Learn about the equestrian statue of George Washington in Boston’s Public Garden

This Presidents Day, we’re talking about an iconic Boston statue: who made it, who cares for it, and why we should care about it.

A statue of George Washington on horseback, set on a tall pedestal among plants. Behind it, Boston's skyline is visible.

The statue’s official name in the Smithsonian’s archives is “George Washington, (sculpture).” | Photo by Daderot via Wikimedia Commons

It’s Presidents Day — aka Washington’s Birthday — so while the Public Garden undergoes renovations, let’s talk about its iconic George Washington statue.

Where did it come from?

According to the Smithsonian, the sculpture was commissioned in 1859. Most statues in the US at this time were cast in Europe, but commissioners envisioned a piece funded, modeled, and cast in Massachusetts. Charlestown artist Thomas Ball was chosen as its sculptor.

After raising $10,000 towards the statue’s $42,000 price tag at a “Washington Statue Fair,” the public and the City of Boston picked up the rest of the bill. It went up in 1869 with a 13-gun salute.

Who takes care of it?

From time to time (for example, back in May) you may notice scaffolding around the equestrian statue. Since it’s constantly exposed to the elements, it requires constant upkeep.

Daedalus, an art restoration contractor, has been caring for the sculpture since 1984. Friends of the Public Garden also advocate for the sculpture’s care, as well as other renovations — like those currently underway.

Why does it matter?

Boston is a city of firsts: one of the US’s first locally cast sculptures, depicting its first President in its first public botanical garden. Statues like this one remind us of our long history.

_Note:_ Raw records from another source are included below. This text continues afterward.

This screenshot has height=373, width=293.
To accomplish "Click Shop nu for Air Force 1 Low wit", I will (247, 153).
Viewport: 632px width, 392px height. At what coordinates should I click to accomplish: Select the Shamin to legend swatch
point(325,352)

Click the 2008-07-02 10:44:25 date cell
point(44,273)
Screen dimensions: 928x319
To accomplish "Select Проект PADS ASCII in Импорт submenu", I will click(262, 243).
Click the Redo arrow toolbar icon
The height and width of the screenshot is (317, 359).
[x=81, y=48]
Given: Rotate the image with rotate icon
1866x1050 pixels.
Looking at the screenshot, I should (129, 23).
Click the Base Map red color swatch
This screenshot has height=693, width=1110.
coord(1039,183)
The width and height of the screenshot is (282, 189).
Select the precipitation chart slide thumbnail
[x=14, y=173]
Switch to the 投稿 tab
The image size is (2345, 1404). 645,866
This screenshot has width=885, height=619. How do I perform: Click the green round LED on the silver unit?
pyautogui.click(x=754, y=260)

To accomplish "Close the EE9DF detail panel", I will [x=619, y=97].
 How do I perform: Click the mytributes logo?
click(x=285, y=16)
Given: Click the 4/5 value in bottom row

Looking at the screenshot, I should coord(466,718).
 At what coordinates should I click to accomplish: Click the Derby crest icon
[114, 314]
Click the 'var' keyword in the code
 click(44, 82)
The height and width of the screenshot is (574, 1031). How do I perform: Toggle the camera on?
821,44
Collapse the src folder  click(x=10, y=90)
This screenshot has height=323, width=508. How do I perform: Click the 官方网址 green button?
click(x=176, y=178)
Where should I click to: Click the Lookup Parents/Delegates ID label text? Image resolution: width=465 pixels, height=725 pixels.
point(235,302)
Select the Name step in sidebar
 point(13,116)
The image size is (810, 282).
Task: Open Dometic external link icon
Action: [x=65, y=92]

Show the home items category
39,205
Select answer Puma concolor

At the same time, no one statue tells the whole story of Boston. Last week in the Massachusetts Senate chamber, officials unveiled a bust of Frederick Douglass, whose ideas paved the way for the next century of civil rights. Joining existing statues of Washington, Benjamin Franklin, and Abraham Lincoln, the bust of Douglass is the first state-commissioned bust of a Black leader in the State House.

According to Senate President Karen Spilka, it was placed in an alcove left empty for an important figure of color. A committee is being assembled to determine which woman leader will occupy the remaining space.